Task objective ->
An exact printout of all the entries is required.

Saved data entries:

========

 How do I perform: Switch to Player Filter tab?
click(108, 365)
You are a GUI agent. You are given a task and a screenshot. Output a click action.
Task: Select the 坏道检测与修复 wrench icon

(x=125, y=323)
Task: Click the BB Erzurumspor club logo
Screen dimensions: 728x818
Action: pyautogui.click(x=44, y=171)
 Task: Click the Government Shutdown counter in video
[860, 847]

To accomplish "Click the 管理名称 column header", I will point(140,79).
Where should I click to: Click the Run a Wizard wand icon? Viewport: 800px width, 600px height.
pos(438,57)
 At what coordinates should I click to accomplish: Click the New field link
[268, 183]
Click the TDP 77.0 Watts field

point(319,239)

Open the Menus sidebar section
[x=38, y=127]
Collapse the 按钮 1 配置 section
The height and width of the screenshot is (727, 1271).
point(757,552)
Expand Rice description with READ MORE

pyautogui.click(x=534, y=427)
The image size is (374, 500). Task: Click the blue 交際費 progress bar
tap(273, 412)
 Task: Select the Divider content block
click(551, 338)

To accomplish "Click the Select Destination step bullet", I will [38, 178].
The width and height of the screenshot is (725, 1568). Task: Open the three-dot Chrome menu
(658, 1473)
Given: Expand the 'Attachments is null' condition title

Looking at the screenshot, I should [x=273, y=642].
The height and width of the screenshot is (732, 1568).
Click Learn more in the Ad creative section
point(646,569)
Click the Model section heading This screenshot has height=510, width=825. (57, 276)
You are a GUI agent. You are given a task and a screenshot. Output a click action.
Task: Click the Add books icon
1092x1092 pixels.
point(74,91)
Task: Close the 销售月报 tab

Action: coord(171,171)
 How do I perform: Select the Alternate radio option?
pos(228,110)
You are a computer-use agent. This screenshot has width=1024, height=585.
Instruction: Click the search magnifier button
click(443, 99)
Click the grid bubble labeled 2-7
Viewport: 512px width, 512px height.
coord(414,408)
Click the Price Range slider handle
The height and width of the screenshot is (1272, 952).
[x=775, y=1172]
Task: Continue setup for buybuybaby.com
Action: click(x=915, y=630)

========

Written answer ->
 How do I perform: Switch to Player Filter tab?
click(108, 365)
You are a GUI agent. You are given a task and a screenshot. Output a click action.
Task: Select the 坏道检测与修复 wrench icon

(x=125, y=323)
Task: Click the BB Erzurumspor club logo
Screen dimensions: 728x818
Action: pyautogui.click(x=44, y=171)
 Task: Click the Government Shutdown counter in video
[860, 847]

To accomplish "Click the 管理名称 column header", I will point(140,79).
Where should I click to: Click the Run a Wizard wand icon? Viewport: 800px width, 600px height.
pos(438,57)
 At what coordinates should I click to accomplish: Click the New field link
[268, 183]
Click the TDP 77.0 Watts field

point(319,239)

Open the Menus sidebar section
[x=38, y=127]
Collapse the 按钮 1 配置 section
The height and width of the screenshot is (727, 1271).
point(757,552)
Expand Rice description with READ MORE

pyautogui.click(x=534, y=427)
The image size is (374, 500). Task: Click the blue 交際費 progress bar
tap(273, 412)
 Task: Select the Divider content block
click(551, 338)

To accomplish "Click the Select Destination step bullet", I will [38, 178].
The width and height of the screenshot is (725, 1568). Task: Open the three-dot Chrome menu
(658, 1473)
Given: Expand the 'Attachments is null' condition title

Looking at the screenshot, I should [x=273, y=642].
The height and width of the screenshot is (732, 1568).
Click Learn more in the Ad creative section
point(646,569)
Click the Model section heading This screenshot has height=510, width=825. (57, 276)
You are a GUI agent. You are given a task and a screenshot. Output a click action.
Task: Click the Add books icon
1092x1092 pixels.
point(74,91)
Task: Close the 销售月报 tab

Action: coord(171,171)
 How do I perform: Select the Alternate radio option?
pos(228,110)
You are a computer-use agent. This screenshot has width=1024, height=585.
Instruction: Click the search magnifier button
click(443, 99)
Click the grid bubble labeled 2-7
Viewport: 512px width, 512px height.
coord(414,408)
Click the Price Range slider handle
The height and width of the screenshot is (1272, 952).
[x=775, y=1172]
Task: Continue setup for buybuybaby.com
Action: click(x=915, y=630)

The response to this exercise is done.